Un simple travailleur de l’Oural n’aurait jamais pu faire un tel voyage. Selon la version la plus fiable, le fils a été envoyé à son père sur ordre personnel de Staline. Face à la menace japonaise grandissante, le dirigeant soviétique désirait améliorer ses relations avec le Kuomintang.
Tchang Kaï-chek a immédiatement pardonné son fils et l’a introduit dans le cercle de ses confidents. Faïna Vakhreva a également été accueillie les bras ouverts. Elle a reçu le prénom chinois Fangliang, qui signifie « digne et respectable ».
Le communiste Nikolaï Elizarov appartenait au passé, tandis que Tchang Ching-kuo est devenu l’une des figures les plus importantes de la République de Chine. En 1946, c’est lui qui se rend en Union soviétique pour négocier le développement des relations bilatérales avec Staline.

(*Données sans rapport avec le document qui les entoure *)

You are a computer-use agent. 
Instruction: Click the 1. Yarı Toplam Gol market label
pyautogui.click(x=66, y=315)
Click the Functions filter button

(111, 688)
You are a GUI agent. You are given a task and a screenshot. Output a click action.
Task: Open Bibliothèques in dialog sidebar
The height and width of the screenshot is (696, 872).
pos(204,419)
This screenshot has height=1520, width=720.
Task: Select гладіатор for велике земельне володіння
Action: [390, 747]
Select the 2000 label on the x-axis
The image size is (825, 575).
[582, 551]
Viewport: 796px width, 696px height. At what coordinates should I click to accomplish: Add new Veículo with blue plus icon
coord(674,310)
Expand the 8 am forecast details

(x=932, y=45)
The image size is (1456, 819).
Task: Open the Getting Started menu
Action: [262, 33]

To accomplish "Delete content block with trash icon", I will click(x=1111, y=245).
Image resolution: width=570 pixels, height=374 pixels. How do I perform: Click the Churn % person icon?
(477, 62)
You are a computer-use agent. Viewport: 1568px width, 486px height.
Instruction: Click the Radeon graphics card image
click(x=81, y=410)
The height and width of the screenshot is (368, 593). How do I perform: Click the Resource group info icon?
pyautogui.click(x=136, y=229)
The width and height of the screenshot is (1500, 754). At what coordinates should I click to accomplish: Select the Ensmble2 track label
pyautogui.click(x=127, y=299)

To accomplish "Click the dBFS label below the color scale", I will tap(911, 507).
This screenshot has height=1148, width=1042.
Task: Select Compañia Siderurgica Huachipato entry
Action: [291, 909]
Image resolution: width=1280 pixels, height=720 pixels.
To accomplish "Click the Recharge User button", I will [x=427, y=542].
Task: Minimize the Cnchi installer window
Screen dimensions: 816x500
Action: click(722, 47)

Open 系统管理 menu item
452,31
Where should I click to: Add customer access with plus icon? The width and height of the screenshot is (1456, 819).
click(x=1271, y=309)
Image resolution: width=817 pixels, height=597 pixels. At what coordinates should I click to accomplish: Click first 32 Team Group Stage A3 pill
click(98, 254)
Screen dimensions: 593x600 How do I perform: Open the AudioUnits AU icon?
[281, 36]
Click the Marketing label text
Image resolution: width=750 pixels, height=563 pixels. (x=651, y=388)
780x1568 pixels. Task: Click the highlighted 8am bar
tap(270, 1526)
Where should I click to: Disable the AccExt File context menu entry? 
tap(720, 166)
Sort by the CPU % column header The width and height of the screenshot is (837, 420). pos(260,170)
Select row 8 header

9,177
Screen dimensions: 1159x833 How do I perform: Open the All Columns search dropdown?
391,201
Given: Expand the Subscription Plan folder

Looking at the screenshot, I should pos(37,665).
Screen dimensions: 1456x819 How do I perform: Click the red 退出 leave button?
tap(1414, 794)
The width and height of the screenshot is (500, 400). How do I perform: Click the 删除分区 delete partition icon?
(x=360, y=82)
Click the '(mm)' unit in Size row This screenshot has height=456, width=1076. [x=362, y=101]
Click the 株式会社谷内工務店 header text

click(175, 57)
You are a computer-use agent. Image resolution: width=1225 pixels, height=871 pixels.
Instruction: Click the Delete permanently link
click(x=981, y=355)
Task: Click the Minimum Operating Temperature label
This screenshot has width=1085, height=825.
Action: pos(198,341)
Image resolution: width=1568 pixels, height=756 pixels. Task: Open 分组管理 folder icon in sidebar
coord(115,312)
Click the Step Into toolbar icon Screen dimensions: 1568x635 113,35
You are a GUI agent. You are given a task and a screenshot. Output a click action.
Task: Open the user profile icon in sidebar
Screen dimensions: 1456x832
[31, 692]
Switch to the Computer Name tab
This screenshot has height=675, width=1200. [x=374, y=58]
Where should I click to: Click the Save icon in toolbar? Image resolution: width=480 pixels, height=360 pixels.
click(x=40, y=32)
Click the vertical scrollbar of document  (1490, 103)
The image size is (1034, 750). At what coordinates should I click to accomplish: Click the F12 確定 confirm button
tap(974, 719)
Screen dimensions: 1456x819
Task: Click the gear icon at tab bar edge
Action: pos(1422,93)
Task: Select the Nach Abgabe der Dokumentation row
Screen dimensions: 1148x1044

Après la défaite des troupes gouvernementales face à l’Armée populaire de libération de Chine et l’évacuation des partisans de Tchang Kaï-chek vers Taïwan en 1949, Ching-kuo a dirigé la police secrète sur l’île et commencé à rechercher des ennemis intérieurs, ce qui a débouché sur une vague de répressions brutales.
Ayant pris la tête de la République de Chine (Taïwan) peu après la mort de son père, Tchang Ching-kuo a beaucoup fait pour la prospérité économique de l’île et sa transformation en « tigre asiatique ». Le président se distinguait par un style de vie extrêmement modeste, qu’il avait intégré en URSS, et consacrait l’essentiel de ses revenus à des œuvres caritatives.
La première dame du pays s’est comportée de façon tout aussi modeste. Après la mort de son époux en 1988, elle a refusé la pension d’épouse du président, se contentant d’une rente bien moins élevée de femme de fonctionnaire. Ayant survécu à presque tous ses enfants, Faïna Vakhreva a passé le reste de ses jours en maison de retraite. L’ancienne ouvrière de l’usine de l’Oural a été enterré en 2004 à Taipei avec tous les honneurs en présence des hauts dirigeants de l’État.